[Description of the task]
Over all lines in the data below, count those holding "logo" and give only the result.

[Data to use]
+===+

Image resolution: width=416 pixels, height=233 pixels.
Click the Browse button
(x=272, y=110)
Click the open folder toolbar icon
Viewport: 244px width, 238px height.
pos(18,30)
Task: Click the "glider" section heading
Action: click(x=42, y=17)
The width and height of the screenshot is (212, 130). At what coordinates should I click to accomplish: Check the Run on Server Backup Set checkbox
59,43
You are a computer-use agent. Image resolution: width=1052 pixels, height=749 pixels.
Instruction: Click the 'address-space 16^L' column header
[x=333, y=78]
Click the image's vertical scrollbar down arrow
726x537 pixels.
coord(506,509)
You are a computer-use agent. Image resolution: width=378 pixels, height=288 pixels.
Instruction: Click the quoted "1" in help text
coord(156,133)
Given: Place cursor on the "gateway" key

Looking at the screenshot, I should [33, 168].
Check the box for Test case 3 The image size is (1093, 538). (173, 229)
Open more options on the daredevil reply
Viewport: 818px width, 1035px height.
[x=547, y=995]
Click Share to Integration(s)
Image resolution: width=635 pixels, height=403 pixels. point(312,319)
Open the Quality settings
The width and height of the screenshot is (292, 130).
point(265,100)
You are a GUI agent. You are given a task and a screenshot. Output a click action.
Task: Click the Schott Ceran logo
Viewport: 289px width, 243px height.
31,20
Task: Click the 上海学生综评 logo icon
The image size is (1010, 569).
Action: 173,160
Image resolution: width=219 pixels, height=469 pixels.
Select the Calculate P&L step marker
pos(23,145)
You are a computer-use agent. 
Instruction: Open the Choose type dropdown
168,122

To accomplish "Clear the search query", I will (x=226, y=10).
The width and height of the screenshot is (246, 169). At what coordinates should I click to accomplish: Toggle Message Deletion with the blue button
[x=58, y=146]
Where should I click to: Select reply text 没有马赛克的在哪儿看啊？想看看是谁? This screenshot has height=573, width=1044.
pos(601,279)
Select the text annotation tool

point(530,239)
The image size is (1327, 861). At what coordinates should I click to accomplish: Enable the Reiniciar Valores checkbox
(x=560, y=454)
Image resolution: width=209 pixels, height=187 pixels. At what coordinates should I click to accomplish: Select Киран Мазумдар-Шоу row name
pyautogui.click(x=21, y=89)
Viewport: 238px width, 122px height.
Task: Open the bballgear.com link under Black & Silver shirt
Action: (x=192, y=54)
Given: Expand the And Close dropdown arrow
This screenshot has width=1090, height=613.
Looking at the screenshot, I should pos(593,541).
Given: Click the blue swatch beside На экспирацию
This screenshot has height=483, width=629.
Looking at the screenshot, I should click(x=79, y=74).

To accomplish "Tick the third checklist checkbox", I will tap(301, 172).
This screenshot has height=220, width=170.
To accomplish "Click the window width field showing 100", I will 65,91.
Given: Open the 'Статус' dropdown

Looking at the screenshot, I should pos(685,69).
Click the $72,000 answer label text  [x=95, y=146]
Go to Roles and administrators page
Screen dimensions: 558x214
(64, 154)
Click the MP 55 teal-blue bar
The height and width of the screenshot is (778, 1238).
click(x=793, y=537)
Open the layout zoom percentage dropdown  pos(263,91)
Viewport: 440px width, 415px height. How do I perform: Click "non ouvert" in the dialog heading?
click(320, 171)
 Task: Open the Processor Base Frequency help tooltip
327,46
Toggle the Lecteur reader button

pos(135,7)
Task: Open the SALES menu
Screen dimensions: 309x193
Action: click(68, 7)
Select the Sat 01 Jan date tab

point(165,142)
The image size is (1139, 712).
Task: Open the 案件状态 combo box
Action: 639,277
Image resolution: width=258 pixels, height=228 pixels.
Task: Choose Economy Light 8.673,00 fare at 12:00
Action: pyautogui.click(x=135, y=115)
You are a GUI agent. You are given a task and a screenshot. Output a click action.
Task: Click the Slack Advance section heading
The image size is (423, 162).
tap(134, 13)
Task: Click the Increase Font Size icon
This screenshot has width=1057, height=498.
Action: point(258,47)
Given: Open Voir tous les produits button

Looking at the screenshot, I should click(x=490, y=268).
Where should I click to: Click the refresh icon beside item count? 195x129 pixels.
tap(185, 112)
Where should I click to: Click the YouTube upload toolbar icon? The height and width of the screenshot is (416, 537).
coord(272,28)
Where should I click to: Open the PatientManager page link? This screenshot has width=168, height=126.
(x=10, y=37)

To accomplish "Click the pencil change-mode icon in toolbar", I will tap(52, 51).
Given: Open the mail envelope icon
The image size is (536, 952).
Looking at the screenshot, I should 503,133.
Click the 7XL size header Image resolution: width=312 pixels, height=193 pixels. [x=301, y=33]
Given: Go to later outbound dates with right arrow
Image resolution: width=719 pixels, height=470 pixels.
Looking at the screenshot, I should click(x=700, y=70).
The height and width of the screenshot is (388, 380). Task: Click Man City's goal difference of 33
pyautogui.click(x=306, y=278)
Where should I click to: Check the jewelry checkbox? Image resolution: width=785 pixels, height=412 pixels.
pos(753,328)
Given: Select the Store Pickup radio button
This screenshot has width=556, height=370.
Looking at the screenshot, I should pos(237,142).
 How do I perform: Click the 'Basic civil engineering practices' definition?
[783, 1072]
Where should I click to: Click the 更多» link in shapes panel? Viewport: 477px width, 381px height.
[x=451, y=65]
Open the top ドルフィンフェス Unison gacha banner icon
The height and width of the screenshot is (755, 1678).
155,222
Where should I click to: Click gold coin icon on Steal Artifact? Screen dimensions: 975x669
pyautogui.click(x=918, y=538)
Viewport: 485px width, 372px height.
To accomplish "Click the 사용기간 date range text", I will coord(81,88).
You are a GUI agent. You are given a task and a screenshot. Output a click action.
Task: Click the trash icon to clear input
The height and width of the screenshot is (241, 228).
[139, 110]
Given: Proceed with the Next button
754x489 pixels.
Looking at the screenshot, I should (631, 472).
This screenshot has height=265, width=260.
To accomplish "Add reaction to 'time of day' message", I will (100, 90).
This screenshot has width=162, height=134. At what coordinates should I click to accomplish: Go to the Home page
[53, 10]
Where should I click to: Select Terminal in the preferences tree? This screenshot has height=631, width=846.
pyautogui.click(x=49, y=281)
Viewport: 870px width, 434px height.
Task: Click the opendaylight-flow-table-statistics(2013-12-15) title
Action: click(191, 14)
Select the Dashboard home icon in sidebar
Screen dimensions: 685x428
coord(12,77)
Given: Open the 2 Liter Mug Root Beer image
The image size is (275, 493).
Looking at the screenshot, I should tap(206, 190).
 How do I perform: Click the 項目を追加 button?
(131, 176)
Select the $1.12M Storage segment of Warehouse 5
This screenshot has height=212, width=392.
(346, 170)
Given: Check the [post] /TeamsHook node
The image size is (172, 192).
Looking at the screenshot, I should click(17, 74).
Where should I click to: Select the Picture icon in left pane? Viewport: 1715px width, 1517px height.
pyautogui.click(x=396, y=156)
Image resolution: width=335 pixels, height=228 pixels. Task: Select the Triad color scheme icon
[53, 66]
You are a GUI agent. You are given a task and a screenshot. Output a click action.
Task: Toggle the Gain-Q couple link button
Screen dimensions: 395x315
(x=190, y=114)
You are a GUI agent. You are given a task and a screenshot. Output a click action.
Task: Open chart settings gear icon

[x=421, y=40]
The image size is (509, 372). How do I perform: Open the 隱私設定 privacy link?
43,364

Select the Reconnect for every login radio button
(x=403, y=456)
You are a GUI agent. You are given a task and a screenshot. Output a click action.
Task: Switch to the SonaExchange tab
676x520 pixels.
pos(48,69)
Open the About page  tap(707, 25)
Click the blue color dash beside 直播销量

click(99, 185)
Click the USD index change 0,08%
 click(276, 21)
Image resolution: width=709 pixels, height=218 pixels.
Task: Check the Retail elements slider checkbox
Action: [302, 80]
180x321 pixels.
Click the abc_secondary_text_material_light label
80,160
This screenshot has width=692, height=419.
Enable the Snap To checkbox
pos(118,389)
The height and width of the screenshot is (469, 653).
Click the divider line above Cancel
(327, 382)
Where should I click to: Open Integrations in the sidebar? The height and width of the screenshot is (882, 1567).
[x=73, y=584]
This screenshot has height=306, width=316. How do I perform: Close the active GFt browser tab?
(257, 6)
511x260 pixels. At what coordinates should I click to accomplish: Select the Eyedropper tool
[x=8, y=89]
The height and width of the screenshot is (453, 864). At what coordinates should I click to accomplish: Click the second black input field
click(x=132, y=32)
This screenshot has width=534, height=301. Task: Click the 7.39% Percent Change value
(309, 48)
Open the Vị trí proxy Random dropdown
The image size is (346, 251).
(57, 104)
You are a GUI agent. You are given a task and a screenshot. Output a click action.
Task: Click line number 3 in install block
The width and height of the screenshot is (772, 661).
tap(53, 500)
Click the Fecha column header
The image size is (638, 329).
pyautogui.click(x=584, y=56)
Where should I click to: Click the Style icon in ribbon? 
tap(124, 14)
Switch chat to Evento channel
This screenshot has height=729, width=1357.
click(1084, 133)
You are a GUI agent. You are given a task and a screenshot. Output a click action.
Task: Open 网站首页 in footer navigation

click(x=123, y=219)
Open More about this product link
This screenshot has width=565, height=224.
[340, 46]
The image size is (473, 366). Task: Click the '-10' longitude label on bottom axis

+===+

[Exercise response]
2